Il y eut un long silence, alors que Jimmy approchait un peu plus son visage du mien, sourcils froncés, comme s'il venait de remarquer que j'avais quelque chose de bizarre qui pendait de mon nez.

- Ils t'ont donné encore plus de médocs, hein ?

- Non...

- Non, t'es sur ?

- Non... oui.

- Oui, enfin, dit Jimmy en hochant la tête, t'es tous les jours de plus en plus patraque. Je te dis, il faut que t'arrêtes de les prendre, ces médocs ! Je te dis plus de tuer quelqu'un, là, sérieux, le fait pas ! C'est plus des blagues - même si je veux vraiment pas participer à une guerre -, ne prend plus rien de ce qu'ils te donnent, ils sont en train de te transformer en légume.

- C'est une bonne chose.

- Non, ce les pas ! Tu veux passer le reste de tes jours dans un fauteuil roulant à te baver dessus et à faire dans une couche ? T'as vraiment l'air tout près de ce stade. Ça me désole.

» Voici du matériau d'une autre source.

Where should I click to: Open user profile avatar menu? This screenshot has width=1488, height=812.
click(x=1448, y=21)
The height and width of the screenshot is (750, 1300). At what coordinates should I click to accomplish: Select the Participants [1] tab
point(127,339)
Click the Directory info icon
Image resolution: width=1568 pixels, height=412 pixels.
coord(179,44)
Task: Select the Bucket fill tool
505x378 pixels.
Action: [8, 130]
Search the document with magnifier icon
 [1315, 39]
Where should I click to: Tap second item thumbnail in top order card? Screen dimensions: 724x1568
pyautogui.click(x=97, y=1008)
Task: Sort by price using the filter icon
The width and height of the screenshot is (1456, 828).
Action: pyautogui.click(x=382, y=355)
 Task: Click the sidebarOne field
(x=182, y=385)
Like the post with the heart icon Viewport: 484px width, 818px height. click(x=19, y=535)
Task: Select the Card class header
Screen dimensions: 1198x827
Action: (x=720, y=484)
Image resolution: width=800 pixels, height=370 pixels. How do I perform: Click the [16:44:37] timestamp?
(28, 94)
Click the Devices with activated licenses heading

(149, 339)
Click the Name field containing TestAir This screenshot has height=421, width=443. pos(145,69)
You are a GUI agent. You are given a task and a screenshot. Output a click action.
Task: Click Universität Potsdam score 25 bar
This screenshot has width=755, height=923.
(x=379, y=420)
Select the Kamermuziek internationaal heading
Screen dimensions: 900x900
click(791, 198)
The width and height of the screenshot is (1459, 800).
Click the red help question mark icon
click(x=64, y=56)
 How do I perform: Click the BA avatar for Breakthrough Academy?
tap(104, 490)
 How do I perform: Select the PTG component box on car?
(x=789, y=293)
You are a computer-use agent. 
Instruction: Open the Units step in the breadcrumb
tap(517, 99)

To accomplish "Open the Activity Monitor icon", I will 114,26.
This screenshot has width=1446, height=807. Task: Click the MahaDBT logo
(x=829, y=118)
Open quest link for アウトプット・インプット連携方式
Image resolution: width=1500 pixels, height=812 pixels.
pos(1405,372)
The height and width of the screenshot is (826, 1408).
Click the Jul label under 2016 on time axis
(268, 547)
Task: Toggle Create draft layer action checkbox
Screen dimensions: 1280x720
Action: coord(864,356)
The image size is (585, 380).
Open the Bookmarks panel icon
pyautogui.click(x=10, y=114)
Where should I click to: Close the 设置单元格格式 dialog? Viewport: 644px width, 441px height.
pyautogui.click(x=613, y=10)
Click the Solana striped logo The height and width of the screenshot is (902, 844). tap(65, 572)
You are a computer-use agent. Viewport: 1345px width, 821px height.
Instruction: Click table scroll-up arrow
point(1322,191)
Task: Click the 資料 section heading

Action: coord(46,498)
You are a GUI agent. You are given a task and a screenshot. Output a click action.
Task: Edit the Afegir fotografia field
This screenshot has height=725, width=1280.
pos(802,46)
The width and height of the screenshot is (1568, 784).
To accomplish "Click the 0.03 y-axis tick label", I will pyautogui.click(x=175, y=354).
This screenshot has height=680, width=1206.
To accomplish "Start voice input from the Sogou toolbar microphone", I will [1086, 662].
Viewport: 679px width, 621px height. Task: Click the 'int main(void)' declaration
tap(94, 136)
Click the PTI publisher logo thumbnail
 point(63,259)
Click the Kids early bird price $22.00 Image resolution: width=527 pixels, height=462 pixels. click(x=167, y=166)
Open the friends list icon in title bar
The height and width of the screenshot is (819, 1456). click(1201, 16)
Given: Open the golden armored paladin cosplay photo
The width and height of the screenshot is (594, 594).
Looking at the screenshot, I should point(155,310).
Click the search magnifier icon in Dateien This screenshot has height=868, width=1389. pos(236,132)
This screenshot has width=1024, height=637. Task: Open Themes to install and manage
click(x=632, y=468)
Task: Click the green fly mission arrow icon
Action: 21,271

- Je préfère être un légume que moi-même, marmonnais-je. Tous les matins, j'ai peur de me réveiller en réalisant que je t'ai tué... comme j'ai tué Suzie.

- Arrête, un peu, soupira Jimmy en levant les yeux au ciel. Je suis deux fois plus grand que toi. À main nue, t'a aucune chance, et tout ce qu'il y a dans cette pièce est sécuritaire. Pas d'arme, rien que tes petits poings, t'arriveras même pas à me faire saigner du nez.

Je tournais le dos à Jimmy et éclatait en sanglot, comme je le faisais assez régulièrement c'est temps-ci. J'aurais voulu l'expliquer à Jimmy, mais c'était trop long pour ce que j'avais envie de dire, et de toute façon, il ne pourra rien n'y comprendre. Parce que si j'avais tué Suzie, c'était forcément à main nue. Les policiers n'avaient retrouvé ni empreinte ni tache de sang sur quoi que ce soit qui aurait pu me servir d'arme du crime, cette nuit-là. Pour lui faire mal à ce point, il fallait une très grande force. En comparaison, il est évident que j'arriverais à faire la même chose à Jimmy.

Jimmy, pour sa part, arrêta de me parler, allant s'allonger dans son lit. Il détestait m'entendre pleurer, et quand il essayait de me consoler, c'était pire.

Comme de fait, le lendemain matin, quand la porte de notre cellule s'ouvrit pour nous permettre d'aller déjeuner à la cafétéria, je retrouvais Jimmy baignant dans une mare de sang, toujours allongé dans son lit.